Monday, October 3, 2016

"We must learn to live together as brothers or perish together as fools. " *

Sarge had an excellent post Saturday.  If you haven't read it, you should go and read it now.

As the Army taught me at CGSC, Bottom line up front (BLUF).
Sorry, Sarge, I lifted this photo from your post, but I thought it deserved a double play.
Original Source

I feel more kinship with the people in this photo, than ANY member of Black Lives Matter.  Those folks in the picture are Americans.  I'm not sure what BLM folks are.  Communists, Terrorists, Thugs are terms that come to mind,  Americans, however, does not.

Sarge's post details his growing up in a "small town in Vermont I was surrounded by white faces".  I did not.

I don't remember much of my childhood before Dad was assigned to Webb AFB in Big Spring, Texas.  (Yes, it is single spring.

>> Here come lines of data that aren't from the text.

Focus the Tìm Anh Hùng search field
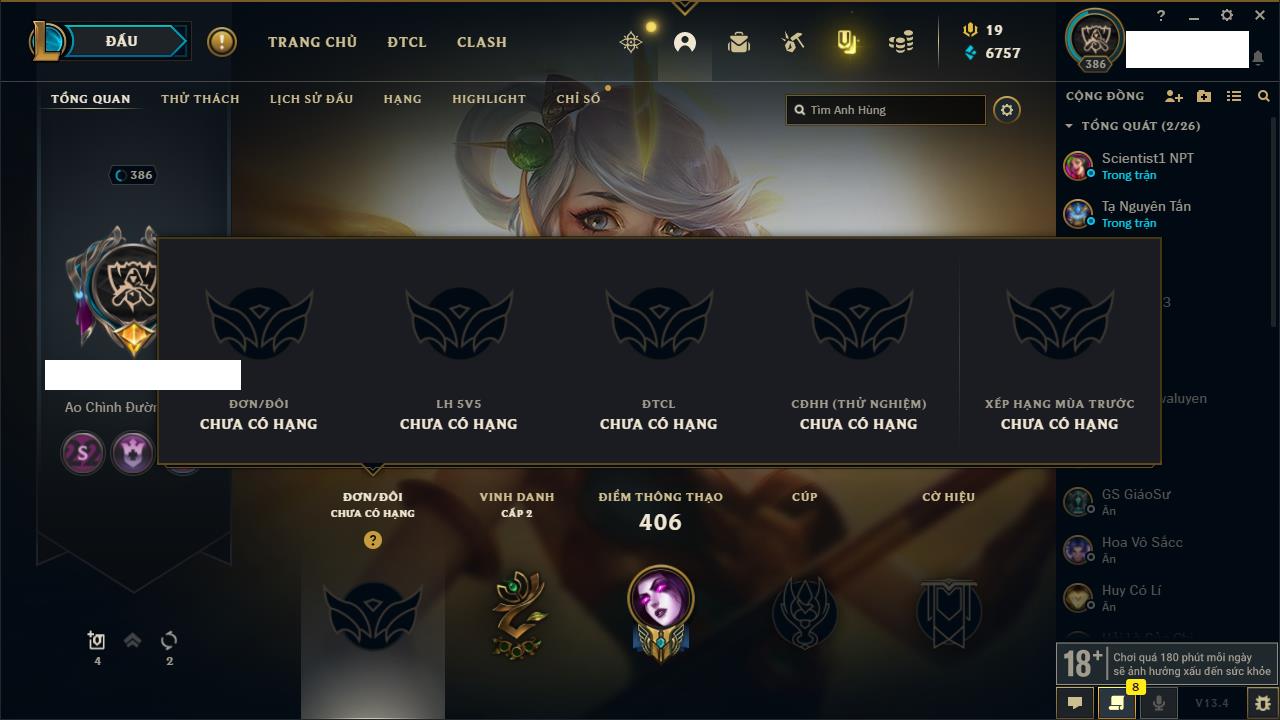The width and height of the screenshot is (1280, 720). point(886,110)
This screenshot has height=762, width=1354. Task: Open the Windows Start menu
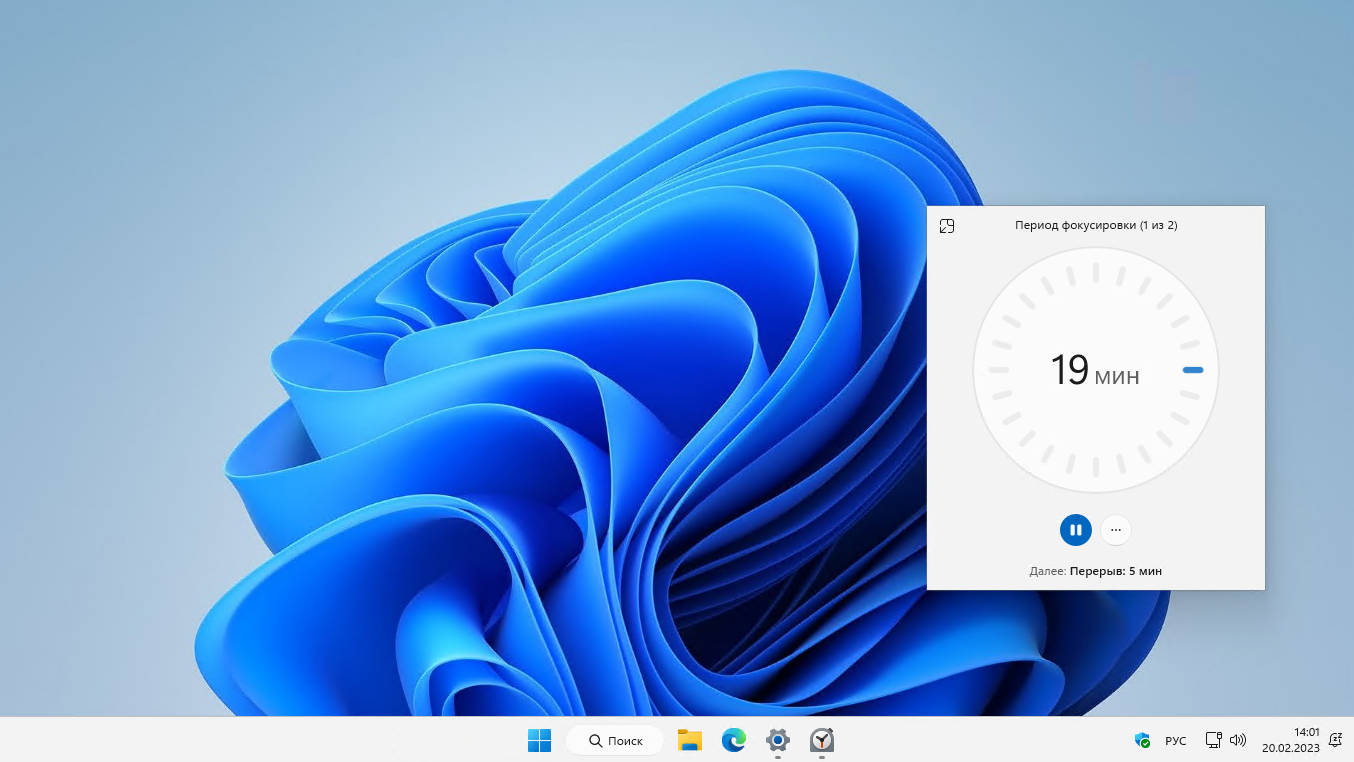539,740
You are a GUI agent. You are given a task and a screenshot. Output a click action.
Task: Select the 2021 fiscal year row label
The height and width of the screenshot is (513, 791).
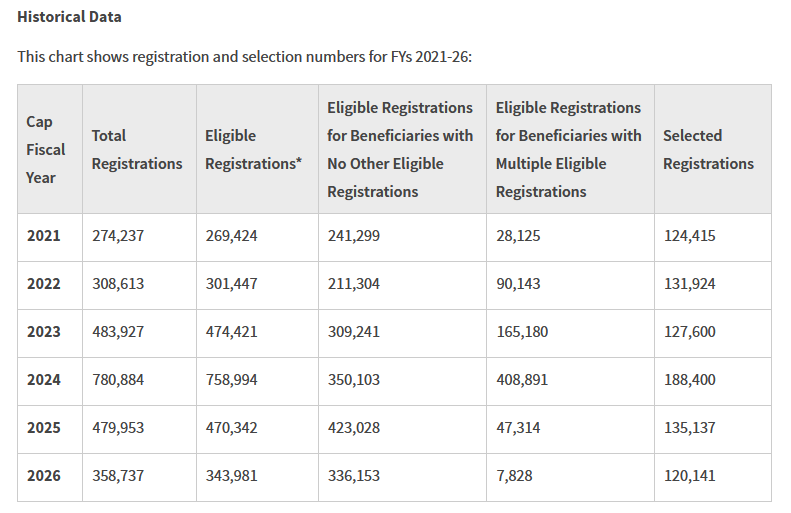point(44,236)
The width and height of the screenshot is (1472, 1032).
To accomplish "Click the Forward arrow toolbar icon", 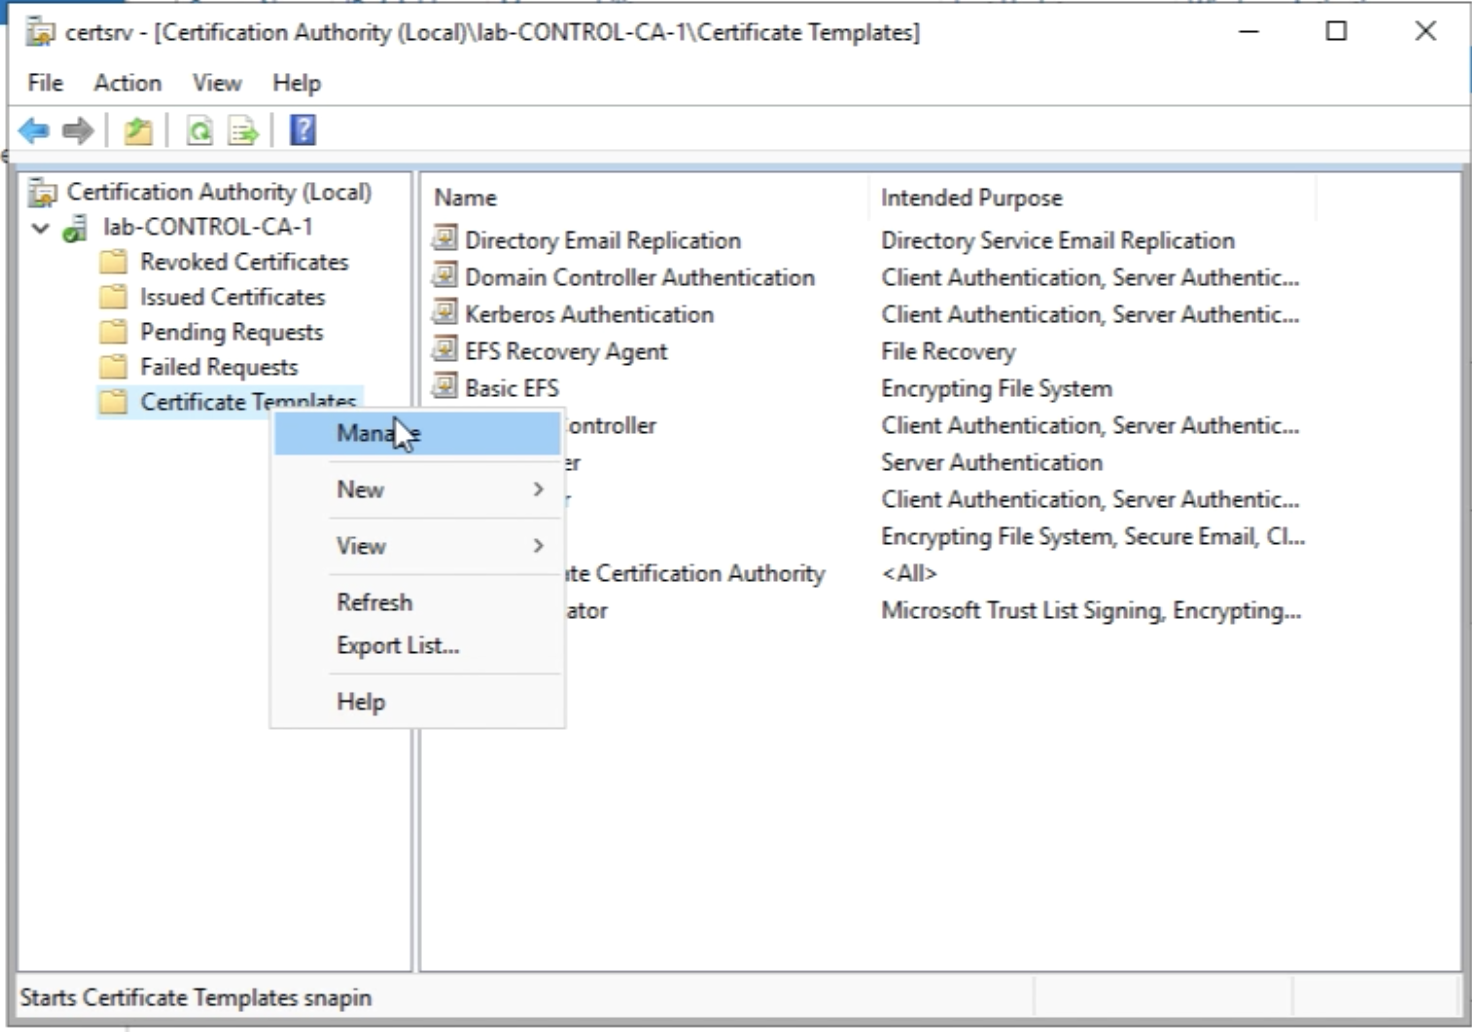I will coord(78,131).
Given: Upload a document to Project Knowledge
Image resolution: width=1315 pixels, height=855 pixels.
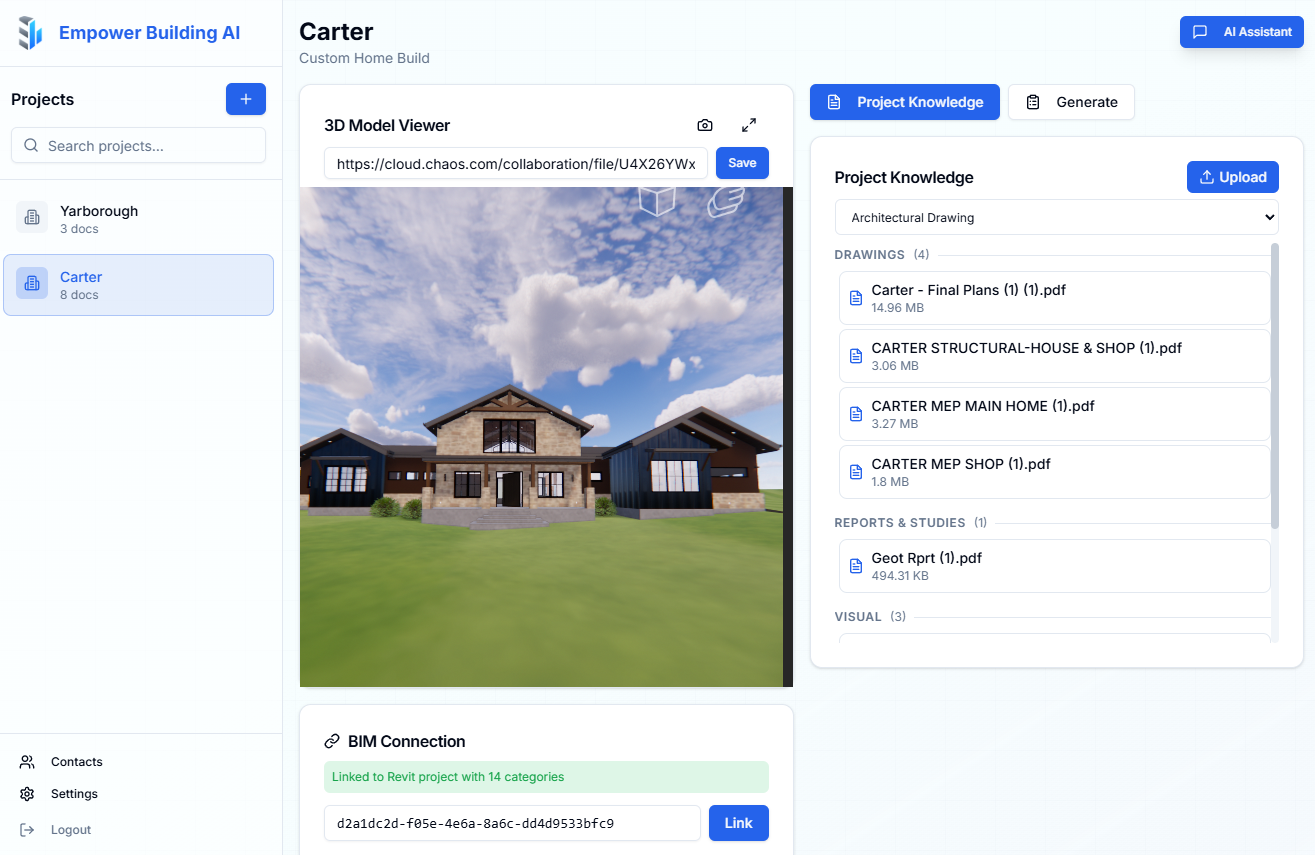Looking at the screenshot, I should 1232,176.
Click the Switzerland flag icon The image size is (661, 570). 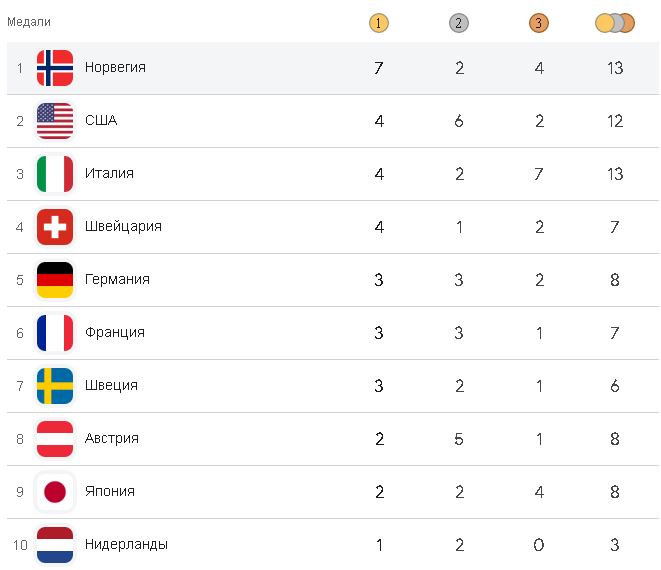[x=55, y=227]
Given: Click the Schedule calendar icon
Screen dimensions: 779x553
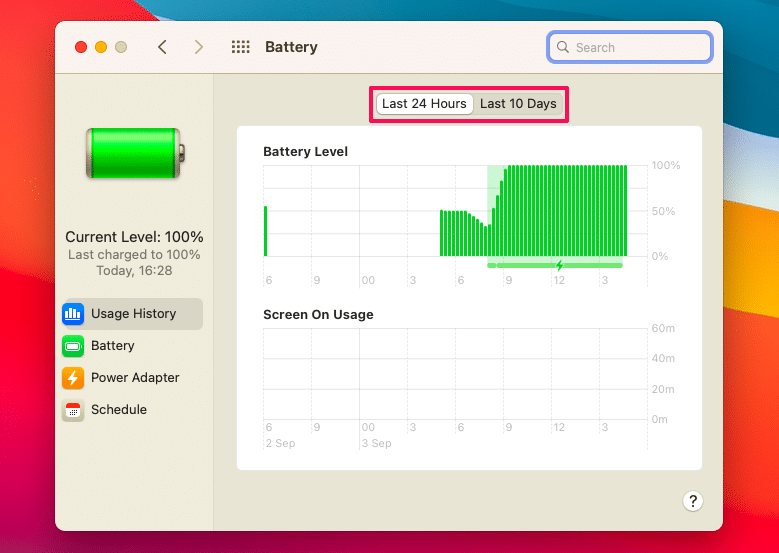Looking at the screenshot, I should [73, 410].
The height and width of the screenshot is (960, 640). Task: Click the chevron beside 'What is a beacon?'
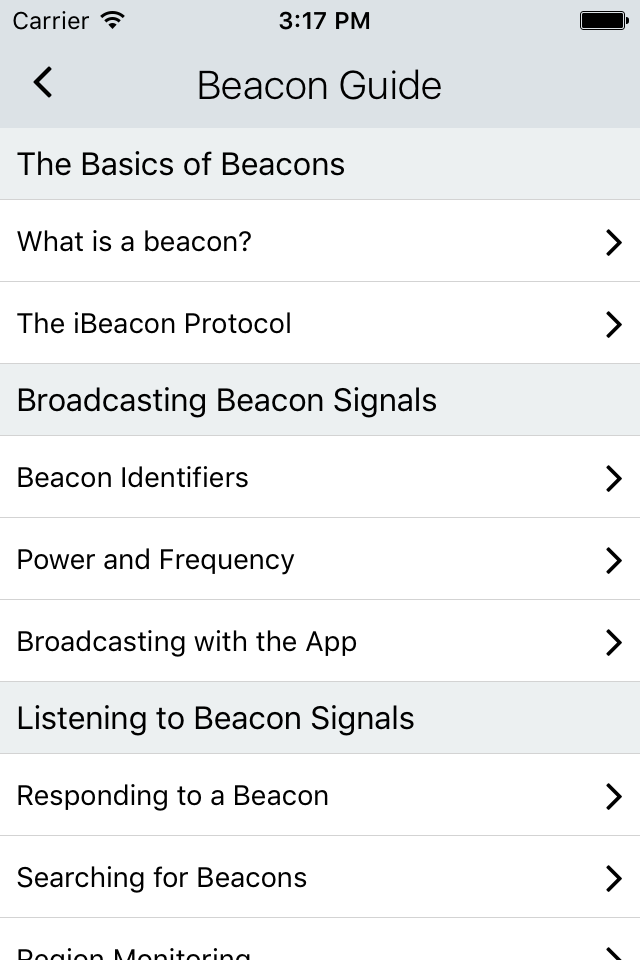click(x=614, y=242)
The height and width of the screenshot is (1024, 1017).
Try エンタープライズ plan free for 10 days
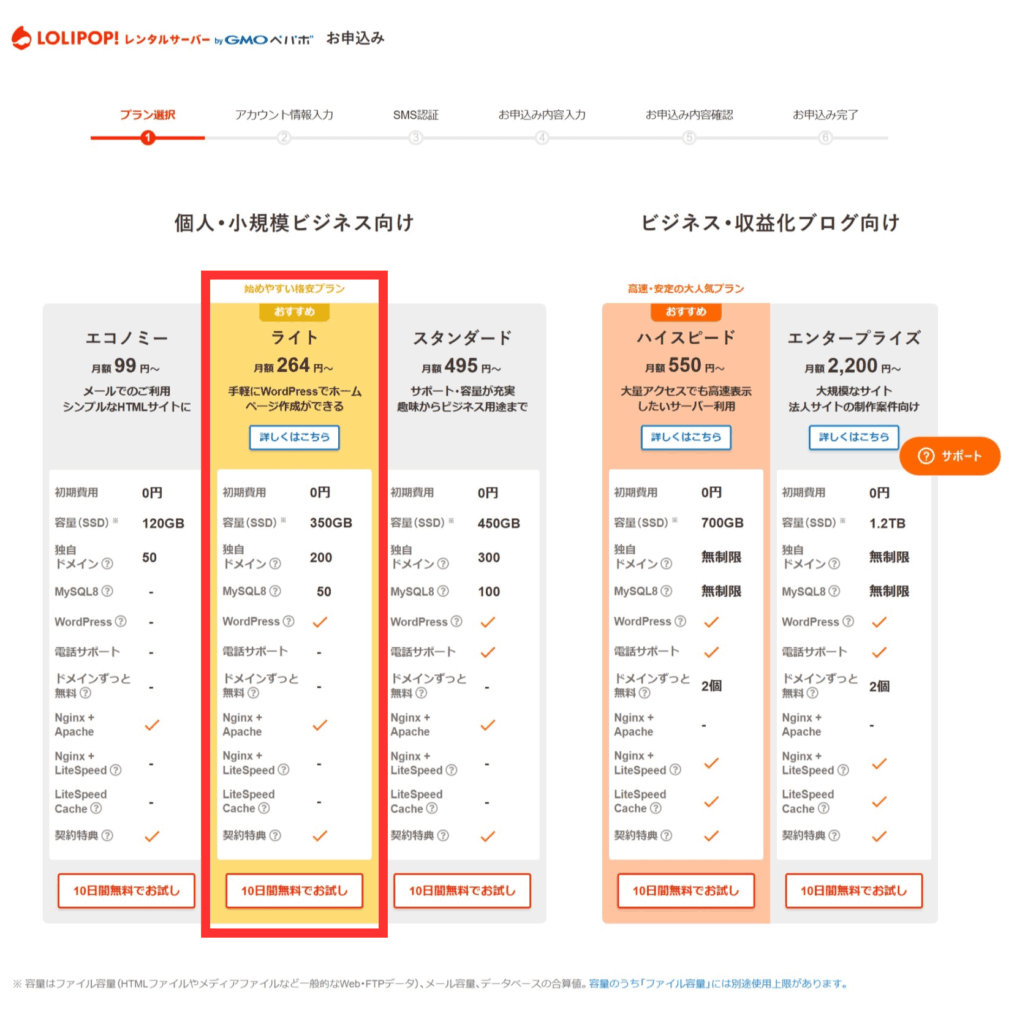854,890
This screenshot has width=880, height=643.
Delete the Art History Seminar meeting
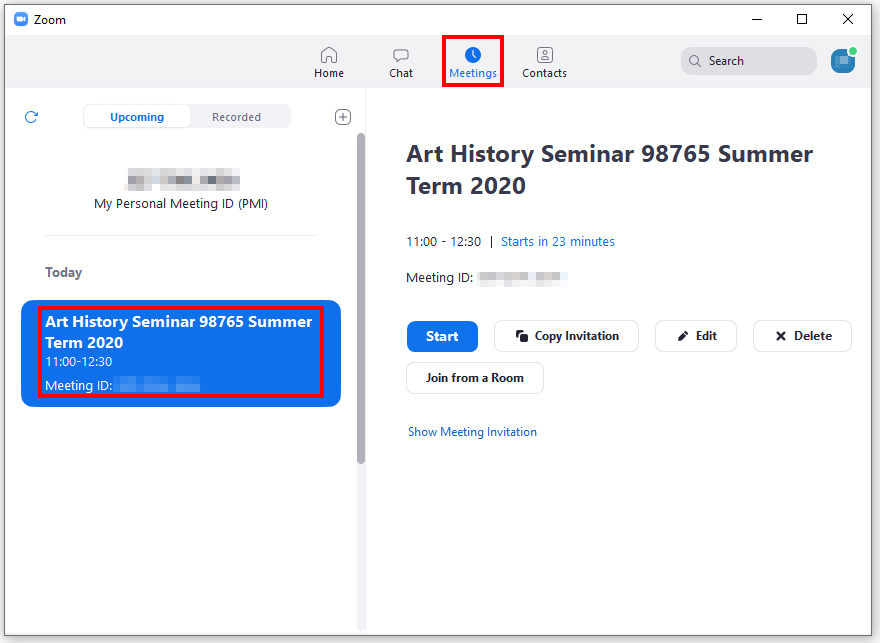pos(802,336)
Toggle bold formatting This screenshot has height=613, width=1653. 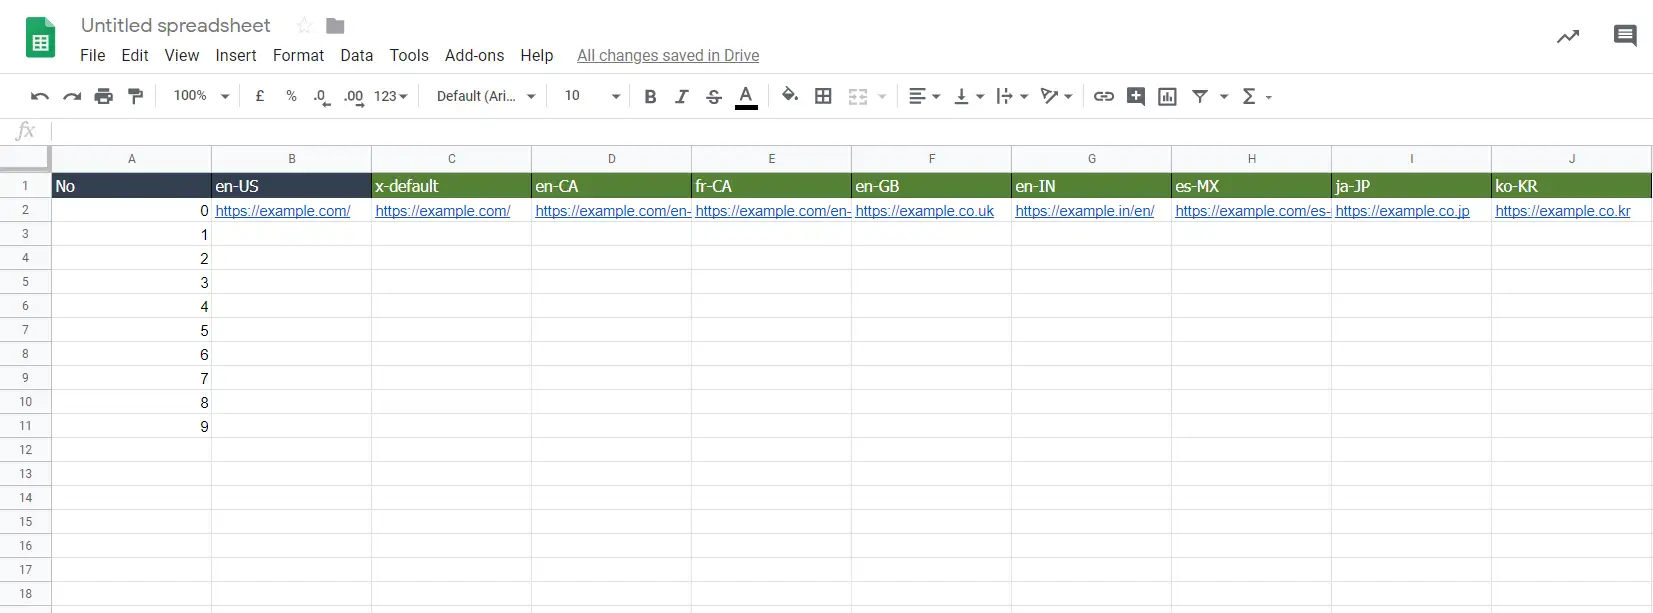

We identify outlanders by their referring to Big Springs.) We lived on base and rode the bus to school.  The first bus stop was at our front door.  The bus would then progress up the hill and through the rest of the housing area before leaving the base and depositing us at school.  There were a lot of kids and by the time the bus got to the last stop, it looked a lot like a Japanese subway train, complete with the "pushers", pushing on the last few kids trying to make room for one more.  
Source

Because of this, many wiser kids walked down the hill to our house to be the first on the bus.

So, Everyone knew where we lived.  Everyone knew that the youth center, playground and ball fields was right across the street from our house.  Everyone knew that directly across the street was a perfect field for playing football.  Everyone came down the hill.  We played with everyone regardless of race.

Our house was the bottom of the duplex to the left of the street.  The Youth Center was on the right edge of the photo.  The cedar trees on the right are on a fairly steep hill, and the main part of the housing area is off the bottom right edge of the picture.

And to the best of my recollection, none of the kids gave a tinkers dam about the color of another kid's skin.  We played with whomever showed up, and as long as they played well with others, we got along pretty well.  There were squabbles for sure, and a few fights, and undoubtedly some hurt feelings.  However, nobody cared about any of that, certainly not the parents.  "Handle that yourselves" was what we'd be told.  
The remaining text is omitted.